ÉNONCÉ DU PROBLÈME 1 - Extrayez des lignes ci-dessous toutes celles qui contiennent la chaîne « column », en tenant compte de la casse.

TEXTE FOURNI -
Bonjour à tous, bonjour B. Thibault.
Bonjour.
Q- Hier, la nouvelle patronne de la SNCF, A.-M. Idrac, a jeté un beau pavé dans la mare, elle a parlé de "Mur de Berlin", elle a parlé de "Guerre froide", s'agissant des négociations dans les chemins de fer. Vous n'avez pas encore réagi. Comment vous réagissez ?
R- Il y a eu des réactions de la part des organisations syndicales professionnelles...
Q- Mais vous, non.
R- Eh bien vous m'en donnez l'occasion. Je crois que Madame Idrac a complètement déraillé, et pardonnez-moi l'image, mais s'agissant...
Q- Ça tombe mal à la SNCF ?
R- S'agissant d'une présidente de la SNCF, c'est plutôt gênant. Elle est confrontée à l'annonce d'un mouvement de grève, si les choses ne changent pas à l'intérieur de l'entreprise. Je pense que la période n'est pas à remettre de l'huile sur le feu, mais plutôt d'examiner concrètement les revendications qui sont objet de litige et de perspective de grève, si elle ne souhaite pas négocier davantage.
Q- Cela dit, est-ce que ce n'est pas, quand même, exact, qu'à la SNCF, le dialogue social a toujours été difficile et en général se termine par des grèves ?
R- Dès lors que vous avez une grande majorité des organisations syndicales de la profession qui se mobilisent ensemble pour poser un certain nombre de problèmes, je parts du principe que c'est plutôt la direction qui a un problème plutôt que le dialogue social en général. C'est bien de la direction que doivent venir les efforts et les réponses permettant d'éviter les situations de conflit.
Q- Est-ce que les choses ont changé depuis le départ de L. Gallois et l'arrivée d'A.-M. Idrac à la tête de la SNCF, ça fait quelques mois ?

ÉNONCÉ DU PROBLÈME 2 - Reprenez le passage de l'entretien qui débute aux mots « Q- Mais vous, non. » et s'arrête après « l'image, mais s'agissant... », en changeant « complètement » en « totalement ».

DONNÉES AFFICHÉES -
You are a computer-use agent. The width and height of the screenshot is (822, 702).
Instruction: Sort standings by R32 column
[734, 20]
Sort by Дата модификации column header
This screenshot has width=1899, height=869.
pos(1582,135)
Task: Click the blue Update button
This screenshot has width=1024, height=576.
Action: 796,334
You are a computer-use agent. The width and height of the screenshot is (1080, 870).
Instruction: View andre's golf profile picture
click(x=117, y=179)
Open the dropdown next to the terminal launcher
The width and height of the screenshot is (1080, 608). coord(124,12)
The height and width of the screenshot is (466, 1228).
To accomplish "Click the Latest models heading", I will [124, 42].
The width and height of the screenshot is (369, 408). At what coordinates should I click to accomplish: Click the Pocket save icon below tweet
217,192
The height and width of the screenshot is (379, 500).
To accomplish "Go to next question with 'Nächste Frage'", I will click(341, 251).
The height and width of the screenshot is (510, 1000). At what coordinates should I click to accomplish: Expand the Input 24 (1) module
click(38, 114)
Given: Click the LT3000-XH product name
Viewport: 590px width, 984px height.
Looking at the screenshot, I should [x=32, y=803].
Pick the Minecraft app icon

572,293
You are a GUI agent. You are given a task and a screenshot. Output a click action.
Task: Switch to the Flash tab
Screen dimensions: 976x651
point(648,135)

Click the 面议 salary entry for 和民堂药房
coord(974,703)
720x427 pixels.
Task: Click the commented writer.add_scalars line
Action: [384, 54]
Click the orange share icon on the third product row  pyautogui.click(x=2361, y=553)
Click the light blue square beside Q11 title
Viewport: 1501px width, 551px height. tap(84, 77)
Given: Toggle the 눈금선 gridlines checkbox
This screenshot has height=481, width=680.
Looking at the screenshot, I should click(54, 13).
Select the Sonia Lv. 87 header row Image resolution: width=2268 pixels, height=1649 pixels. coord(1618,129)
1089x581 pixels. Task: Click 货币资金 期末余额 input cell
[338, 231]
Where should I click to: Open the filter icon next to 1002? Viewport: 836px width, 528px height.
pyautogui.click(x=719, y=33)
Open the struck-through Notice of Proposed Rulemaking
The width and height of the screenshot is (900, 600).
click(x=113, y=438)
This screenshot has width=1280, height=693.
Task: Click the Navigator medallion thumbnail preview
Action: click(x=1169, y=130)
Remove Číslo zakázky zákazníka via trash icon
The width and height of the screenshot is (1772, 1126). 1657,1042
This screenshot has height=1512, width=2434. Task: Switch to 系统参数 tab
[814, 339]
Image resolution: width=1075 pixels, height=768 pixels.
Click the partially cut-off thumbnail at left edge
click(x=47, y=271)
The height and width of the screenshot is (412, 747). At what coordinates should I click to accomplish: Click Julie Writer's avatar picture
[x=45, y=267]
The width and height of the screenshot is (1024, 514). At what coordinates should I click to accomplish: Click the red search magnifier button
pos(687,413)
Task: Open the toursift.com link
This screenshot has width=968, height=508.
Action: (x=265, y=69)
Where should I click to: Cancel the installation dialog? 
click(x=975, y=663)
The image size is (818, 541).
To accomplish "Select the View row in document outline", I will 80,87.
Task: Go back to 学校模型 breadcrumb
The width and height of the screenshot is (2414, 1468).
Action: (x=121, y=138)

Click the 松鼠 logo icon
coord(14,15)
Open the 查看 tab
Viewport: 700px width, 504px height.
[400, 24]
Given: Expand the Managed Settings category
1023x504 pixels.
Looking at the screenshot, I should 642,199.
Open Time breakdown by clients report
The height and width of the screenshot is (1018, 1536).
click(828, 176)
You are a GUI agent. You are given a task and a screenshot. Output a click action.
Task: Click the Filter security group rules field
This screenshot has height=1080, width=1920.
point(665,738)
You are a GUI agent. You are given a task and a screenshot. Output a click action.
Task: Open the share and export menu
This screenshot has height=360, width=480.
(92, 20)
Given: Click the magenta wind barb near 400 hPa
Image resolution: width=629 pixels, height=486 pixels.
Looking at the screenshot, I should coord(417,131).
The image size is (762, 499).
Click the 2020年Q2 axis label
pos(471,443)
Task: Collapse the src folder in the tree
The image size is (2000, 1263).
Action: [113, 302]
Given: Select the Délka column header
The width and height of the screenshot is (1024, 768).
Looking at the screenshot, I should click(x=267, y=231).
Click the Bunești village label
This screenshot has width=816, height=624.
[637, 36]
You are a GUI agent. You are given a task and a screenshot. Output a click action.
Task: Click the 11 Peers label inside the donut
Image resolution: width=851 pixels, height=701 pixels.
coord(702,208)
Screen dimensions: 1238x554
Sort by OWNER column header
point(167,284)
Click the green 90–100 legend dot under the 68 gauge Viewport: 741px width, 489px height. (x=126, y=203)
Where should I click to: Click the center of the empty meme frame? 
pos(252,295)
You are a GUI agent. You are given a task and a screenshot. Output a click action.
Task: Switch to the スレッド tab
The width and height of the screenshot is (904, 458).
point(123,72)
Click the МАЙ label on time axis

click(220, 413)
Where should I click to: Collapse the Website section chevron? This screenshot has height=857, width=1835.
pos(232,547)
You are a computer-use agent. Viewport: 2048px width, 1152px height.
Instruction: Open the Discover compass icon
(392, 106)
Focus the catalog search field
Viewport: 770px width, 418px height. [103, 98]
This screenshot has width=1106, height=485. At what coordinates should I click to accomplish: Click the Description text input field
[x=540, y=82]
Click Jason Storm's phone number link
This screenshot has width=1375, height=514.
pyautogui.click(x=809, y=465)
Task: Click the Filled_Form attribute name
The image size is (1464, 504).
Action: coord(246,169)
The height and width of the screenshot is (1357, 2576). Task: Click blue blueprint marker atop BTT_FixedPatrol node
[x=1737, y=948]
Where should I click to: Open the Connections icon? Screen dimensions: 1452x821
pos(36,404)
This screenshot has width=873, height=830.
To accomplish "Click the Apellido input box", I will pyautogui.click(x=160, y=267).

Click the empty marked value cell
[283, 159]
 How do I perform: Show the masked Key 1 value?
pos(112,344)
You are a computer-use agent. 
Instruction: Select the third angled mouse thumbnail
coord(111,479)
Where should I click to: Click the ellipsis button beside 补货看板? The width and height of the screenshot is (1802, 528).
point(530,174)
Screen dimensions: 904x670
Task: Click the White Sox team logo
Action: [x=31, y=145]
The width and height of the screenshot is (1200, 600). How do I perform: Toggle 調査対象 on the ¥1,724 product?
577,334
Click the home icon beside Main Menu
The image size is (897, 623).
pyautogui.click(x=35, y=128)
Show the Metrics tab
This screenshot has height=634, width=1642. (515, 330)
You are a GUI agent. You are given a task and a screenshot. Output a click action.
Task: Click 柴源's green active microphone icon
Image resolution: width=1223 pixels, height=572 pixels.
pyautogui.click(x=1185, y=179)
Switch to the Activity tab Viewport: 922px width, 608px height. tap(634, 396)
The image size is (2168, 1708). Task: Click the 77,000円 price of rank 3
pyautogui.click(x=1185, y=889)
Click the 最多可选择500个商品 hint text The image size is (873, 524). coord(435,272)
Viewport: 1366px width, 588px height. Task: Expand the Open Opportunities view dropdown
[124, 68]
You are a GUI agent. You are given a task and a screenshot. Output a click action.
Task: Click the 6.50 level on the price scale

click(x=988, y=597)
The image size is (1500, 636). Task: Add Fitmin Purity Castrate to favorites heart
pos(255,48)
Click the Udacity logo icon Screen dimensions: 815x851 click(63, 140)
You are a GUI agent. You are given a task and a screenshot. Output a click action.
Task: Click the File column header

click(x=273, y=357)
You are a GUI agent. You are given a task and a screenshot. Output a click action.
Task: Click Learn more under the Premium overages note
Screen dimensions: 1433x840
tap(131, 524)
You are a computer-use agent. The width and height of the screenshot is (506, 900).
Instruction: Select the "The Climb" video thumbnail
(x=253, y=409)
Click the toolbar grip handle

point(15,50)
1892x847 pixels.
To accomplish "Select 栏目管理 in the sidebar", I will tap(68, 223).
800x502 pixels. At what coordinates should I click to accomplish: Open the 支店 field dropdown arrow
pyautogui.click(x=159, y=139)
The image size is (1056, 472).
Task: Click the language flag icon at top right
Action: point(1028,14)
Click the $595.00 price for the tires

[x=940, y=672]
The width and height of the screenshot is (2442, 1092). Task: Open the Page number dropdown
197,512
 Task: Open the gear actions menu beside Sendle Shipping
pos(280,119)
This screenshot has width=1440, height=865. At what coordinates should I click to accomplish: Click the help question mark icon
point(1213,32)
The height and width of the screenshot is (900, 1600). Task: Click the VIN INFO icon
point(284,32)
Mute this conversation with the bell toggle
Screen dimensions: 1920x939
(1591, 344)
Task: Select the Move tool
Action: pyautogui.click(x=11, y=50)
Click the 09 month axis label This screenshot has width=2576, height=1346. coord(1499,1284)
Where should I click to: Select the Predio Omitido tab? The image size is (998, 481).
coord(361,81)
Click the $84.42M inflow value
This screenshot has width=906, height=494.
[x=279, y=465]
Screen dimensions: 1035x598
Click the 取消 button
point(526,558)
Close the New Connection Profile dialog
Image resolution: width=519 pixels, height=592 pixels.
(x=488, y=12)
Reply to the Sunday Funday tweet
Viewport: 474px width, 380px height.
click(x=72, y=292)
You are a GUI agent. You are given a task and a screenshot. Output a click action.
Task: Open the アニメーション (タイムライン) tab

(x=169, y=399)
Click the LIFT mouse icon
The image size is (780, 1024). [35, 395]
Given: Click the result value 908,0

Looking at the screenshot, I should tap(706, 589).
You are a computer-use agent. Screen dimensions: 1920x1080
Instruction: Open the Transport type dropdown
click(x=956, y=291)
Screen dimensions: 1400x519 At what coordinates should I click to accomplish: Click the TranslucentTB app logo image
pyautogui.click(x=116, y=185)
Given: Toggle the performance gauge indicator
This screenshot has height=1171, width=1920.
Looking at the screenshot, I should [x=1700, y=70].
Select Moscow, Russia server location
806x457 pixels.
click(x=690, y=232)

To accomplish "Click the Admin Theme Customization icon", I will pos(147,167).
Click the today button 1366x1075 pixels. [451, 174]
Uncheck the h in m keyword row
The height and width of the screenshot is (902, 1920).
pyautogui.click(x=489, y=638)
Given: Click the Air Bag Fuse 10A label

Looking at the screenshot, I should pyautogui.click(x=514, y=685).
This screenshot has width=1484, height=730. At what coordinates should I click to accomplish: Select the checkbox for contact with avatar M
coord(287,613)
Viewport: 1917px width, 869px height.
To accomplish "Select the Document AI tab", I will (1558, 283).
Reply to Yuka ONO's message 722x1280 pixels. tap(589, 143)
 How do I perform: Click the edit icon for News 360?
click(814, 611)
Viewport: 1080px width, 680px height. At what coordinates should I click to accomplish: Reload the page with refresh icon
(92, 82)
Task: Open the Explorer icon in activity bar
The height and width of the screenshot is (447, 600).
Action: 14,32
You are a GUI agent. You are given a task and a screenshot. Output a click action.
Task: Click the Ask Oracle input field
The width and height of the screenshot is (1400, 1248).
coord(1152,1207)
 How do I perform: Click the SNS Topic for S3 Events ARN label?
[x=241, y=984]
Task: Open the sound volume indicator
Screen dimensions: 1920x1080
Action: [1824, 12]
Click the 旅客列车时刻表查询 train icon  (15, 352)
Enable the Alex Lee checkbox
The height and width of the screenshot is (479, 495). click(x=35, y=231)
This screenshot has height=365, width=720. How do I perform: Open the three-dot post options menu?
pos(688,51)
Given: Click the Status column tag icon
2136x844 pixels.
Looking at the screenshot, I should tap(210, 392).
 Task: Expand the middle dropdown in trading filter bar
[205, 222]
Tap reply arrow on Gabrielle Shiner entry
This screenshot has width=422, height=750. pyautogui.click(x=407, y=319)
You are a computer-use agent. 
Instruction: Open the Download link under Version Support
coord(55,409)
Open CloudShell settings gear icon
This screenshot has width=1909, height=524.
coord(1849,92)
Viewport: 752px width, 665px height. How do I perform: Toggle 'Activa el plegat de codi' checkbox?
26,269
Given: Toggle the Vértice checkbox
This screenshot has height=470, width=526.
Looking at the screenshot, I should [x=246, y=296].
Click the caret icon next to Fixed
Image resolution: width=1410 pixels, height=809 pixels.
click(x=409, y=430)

SOLUTION RÉDIGÉE 1 -
Instruction: Sort standings by R32 column
Sort by Дата модификации column header
Given: Select the Délka column header
Sort by OWNER column header
Task: Click the File column header
Given: Click the Status column tag icon

SOLUTION RÉDIGÉE 2 -
Q- Mais vous, non.
R- Eh bien vous m'en donnez l'occasion. Je crois que Madame Idrac a totalement déraillé, et pardonnez-moi l'image, mais s'agissant...